RUGBISTA IN CARRIERA


Ci sono diversi motivi per praticare un certo sport. Christian Benetton, 44 anni, figlio di Carlo, seconda generazione rampante nell’omonimo gruppo, ha imparato a giocare a golf soltanto per amore. Buona golfista era la sua futura moglie e lui, ruvido ex rugbista, s’è prontamente adeguato, contribuendo anche a indirizzare in un certo modo il suo destino professionale.
Presidente di Olimpias, braccio dell’universo Benetton che cura elaborazione e tintura di materie prime per abbigliamento e produzione capi, dallo scorso gennaio è anche vicepresidente di Verde Sport, società che copre il ramo sportivo del gruppo e cioè il rugby professionistico con la squadra bianco-verde di Treviso, le attività sociali de La Ghirada e l’Asolo Golf Club, rinomato 27 buche che ospita tornei ed eventi.

Golfista sui campi e alla scrivania con dietro una storia singolare, dunque.
«A Roma nove anni fa ho incontrato Carola, professione tributarista, amica di mia cugina Sabrina, e non ci siamo più lasciati.

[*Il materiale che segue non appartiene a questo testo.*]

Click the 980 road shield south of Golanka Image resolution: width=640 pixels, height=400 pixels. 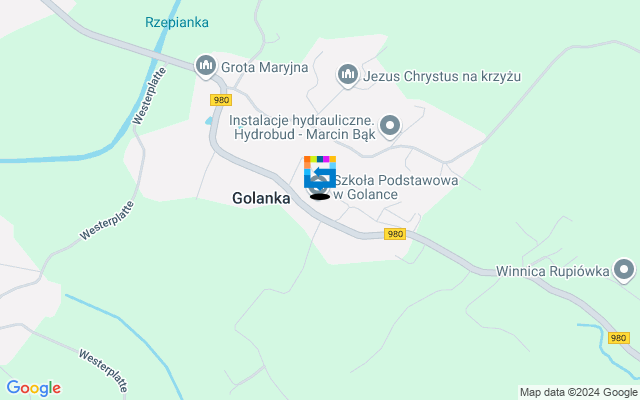click(x=395, y=234)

Lei mi ha seguito in Veneto e io ho ricambiato prendendo lezioni di golf. Oggi ho un 19 di handicap che migliorerei se avessi più tempo, Carola è ora mia moglie e abbiamo tre figlie di otto, sette e sei anni».
Future golfiste?
«Per ora sci, tennis, danza, ma spero che crescendo scelgano uno sport di squadra».
Vuol dire che gli sport individuali sono noiosi?
«No, ma io ho sempre amato quelli collettivi. Il golf è bello ma giochi soltanto contro te stesso, anche se riconosco che mi ha insegnato autodisciplina».
Ma batte ancora un cuore rugbista?
«Ho giocato a rugby fino a 17 anni, nelle giovanili della Benetton, in ruoli di sacrificio e contrasto fisico. È uno sport stupendo che insegna correttezza e rispetto delle regole. Poi ho mollato: dovevo decidere che fare da grande».
Titolare nelle giovanili per talento o per il nome?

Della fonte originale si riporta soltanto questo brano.